Despite the cuts, Minister for Justice Dermot Ahern said fighting crime would remain a top priority. He allocated €4 million for the long-promised DNA database and €4.5 million for the new State Pathologist Laboratory.
However, he has now said the number of Garda members by the end of this year will reach “approximately 14,500”. This is some way off the 14,800 promised only months ago, before the extent of early retirements became known.
Expenditure across the prison service will reach €334 million next year, down eight per cent on 2009. Some €16.4 million of the €29.5 million reduction is achieved through pay cuts and reductions in professional fees.
Expenditure on courts will actually increase in 2010, due to expenditure on the new Criminal Courts Complex in Dublin, which will cost a once-off capital payment of €21m and annual repayments of a further€21 million.
A planned cut of 15 per cent in criminal legal aid is being sought through the introduction of a pilot test procurement exercise to establish whether criminal legal aid could be provided “in a more cost-effective.... predictable manner”.
Mr Ahern also announced changes were being drafted to the existing Act providing for criminal legal aid, including the introduction of compulsory means testing in cases where the prosecution object to legal aid and a power to require people with means to pay towards funding their defence.

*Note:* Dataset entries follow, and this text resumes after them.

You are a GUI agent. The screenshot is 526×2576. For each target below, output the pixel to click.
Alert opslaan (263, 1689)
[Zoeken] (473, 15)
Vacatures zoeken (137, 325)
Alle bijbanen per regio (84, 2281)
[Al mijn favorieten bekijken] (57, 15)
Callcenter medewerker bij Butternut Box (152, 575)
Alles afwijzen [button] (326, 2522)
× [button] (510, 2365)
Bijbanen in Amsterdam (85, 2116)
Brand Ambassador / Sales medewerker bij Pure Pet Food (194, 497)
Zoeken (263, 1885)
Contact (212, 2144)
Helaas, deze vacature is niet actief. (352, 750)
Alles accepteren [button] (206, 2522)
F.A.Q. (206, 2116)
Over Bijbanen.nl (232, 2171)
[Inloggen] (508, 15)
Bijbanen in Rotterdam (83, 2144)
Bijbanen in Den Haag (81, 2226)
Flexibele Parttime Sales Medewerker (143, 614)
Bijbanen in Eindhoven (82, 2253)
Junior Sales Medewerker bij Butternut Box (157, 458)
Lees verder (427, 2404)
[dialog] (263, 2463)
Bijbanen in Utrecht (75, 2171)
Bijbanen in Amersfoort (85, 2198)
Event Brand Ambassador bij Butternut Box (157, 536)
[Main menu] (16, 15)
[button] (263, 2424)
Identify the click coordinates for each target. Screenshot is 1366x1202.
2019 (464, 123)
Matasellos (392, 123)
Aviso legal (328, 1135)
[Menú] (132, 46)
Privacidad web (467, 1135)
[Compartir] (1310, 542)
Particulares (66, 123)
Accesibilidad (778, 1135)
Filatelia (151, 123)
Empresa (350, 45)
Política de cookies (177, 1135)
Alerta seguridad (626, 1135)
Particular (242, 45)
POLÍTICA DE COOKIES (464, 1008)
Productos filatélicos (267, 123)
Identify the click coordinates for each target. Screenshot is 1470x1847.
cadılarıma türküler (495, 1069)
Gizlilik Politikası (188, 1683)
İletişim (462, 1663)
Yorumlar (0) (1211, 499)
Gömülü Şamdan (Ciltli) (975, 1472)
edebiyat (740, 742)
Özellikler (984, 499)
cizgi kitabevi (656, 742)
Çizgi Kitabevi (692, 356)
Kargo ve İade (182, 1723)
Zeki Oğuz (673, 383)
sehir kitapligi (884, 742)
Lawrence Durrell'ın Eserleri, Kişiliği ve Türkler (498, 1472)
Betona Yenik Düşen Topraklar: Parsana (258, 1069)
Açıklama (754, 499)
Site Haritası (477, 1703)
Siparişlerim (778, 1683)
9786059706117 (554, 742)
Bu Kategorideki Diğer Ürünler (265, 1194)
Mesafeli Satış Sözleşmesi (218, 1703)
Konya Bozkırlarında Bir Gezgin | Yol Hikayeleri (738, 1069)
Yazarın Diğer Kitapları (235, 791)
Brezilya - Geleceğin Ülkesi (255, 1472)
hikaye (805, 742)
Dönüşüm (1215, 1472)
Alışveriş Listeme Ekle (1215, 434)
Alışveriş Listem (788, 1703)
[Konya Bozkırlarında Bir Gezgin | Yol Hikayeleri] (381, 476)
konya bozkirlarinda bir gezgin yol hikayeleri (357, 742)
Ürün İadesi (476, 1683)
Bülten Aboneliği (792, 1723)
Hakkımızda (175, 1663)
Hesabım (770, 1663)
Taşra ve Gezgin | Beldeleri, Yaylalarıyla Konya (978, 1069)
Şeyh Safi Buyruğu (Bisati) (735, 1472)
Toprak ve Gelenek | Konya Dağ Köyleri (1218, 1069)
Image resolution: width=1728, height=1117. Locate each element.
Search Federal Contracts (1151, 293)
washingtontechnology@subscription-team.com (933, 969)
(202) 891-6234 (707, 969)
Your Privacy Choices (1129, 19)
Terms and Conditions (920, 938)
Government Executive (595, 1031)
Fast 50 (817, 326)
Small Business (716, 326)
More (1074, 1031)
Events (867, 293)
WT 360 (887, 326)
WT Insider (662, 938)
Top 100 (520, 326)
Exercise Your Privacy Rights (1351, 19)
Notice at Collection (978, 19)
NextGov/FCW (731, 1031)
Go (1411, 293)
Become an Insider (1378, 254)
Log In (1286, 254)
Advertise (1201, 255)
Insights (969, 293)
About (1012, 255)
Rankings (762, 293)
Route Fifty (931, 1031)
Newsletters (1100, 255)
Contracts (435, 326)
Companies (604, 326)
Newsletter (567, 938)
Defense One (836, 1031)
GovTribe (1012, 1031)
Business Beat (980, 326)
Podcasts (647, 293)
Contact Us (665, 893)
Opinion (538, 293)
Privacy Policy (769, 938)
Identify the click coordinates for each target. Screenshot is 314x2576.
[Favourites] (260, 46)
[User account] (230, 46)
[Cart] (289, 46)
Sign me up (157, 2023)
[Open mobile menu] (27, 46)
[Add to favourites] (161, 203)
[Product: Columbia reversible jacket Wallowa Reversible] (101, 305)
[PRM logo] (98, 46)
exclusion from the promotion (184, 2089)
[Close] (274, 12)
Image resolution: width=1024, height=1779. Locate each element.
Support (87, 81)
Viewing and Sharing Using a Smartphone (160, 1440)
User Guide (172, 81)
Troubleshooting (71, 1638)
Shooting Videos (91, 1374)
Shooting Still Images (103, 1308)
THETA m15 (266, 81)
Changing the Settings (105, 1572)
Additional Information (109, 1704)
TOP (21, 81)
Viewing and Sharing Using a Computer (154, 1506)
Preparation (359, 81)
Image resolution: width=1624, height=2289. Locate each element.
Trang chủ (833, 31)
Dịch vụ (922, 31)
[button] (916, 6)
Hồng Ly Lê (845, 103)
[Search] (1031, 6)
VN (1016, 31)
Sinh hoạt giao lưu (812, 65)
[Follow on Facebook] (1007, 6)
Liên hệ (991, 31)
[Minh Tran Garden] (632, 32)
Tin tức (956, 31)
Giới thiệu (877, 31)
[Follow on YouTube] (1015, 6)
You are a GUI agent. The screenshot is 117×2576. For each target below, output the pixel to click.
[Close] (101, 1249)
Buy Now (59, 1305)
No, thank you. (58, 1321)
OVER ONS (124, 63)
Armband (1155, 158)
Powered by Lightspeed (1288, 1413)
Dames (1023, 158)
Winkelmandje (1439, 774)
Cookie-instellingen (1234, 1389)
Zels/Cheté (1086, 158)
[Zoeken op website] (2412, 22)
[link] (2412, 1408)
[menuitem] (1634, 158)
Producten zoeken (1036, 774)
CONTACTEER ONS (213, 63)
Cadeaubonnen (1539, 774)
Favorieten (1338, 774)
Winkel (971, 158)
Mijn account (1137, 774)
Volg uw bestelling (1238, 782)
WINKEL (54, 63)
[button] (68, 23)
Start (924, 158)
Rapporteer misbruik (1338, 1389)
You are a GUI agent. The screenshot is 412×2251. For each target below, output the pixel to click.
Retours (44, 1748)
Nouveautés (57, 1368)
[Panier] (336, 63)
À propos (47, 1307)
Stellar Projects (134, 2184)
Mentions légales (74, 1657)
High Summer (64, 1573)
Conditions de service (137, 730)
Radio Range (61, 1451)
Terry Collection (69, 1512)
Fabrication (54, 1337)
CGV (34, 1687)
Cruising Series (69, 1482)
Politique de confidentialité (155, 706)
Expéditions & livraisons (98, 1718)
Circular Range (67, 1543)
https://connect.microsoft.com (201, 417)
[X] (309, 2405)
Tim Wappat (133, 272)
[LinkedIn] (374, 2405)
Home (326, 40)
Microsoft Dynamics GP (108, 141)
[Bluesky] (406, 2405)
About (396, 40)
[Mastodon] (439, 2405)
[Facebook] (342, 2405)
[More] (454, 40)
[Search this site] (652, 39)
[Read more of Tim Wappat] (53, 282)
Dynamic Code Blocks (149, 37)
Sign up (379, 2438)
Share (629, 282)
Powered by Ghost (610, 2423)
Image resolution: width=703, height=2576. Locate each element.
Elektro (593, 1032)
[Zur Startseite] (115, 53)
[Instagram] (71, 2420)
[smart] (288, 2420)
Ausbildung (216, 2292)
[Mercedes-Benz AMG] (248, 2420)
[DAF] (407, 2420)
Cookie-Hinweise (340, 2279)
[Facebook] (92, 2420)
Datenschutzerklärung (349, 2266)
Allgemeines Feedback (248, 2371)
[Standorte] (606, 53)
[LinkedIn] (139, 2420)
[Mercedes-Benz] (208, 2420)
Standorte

The civil legal aid budget is to be cut by 5 per cent.
The Courts Service sees cuts to travel and subsistence, incidental expenses, consultancy services and courthouse capital works.
Last year’s cuts to bodies falling under the umbrella of the Department of Justice are not repeated this year, with both the Equality Authority and the Human Rights Commission retaining their 2009 budgets.
They were cut by 43 and 23 per cent respectively last year. The Equality Tribunal, whose allocation was slightly increased last year, faces a cut of eight per cent.
The National Disability Authority sees its budget increase by 23 per cent next year and that of the Status of People with Disabilities by 26 per cent.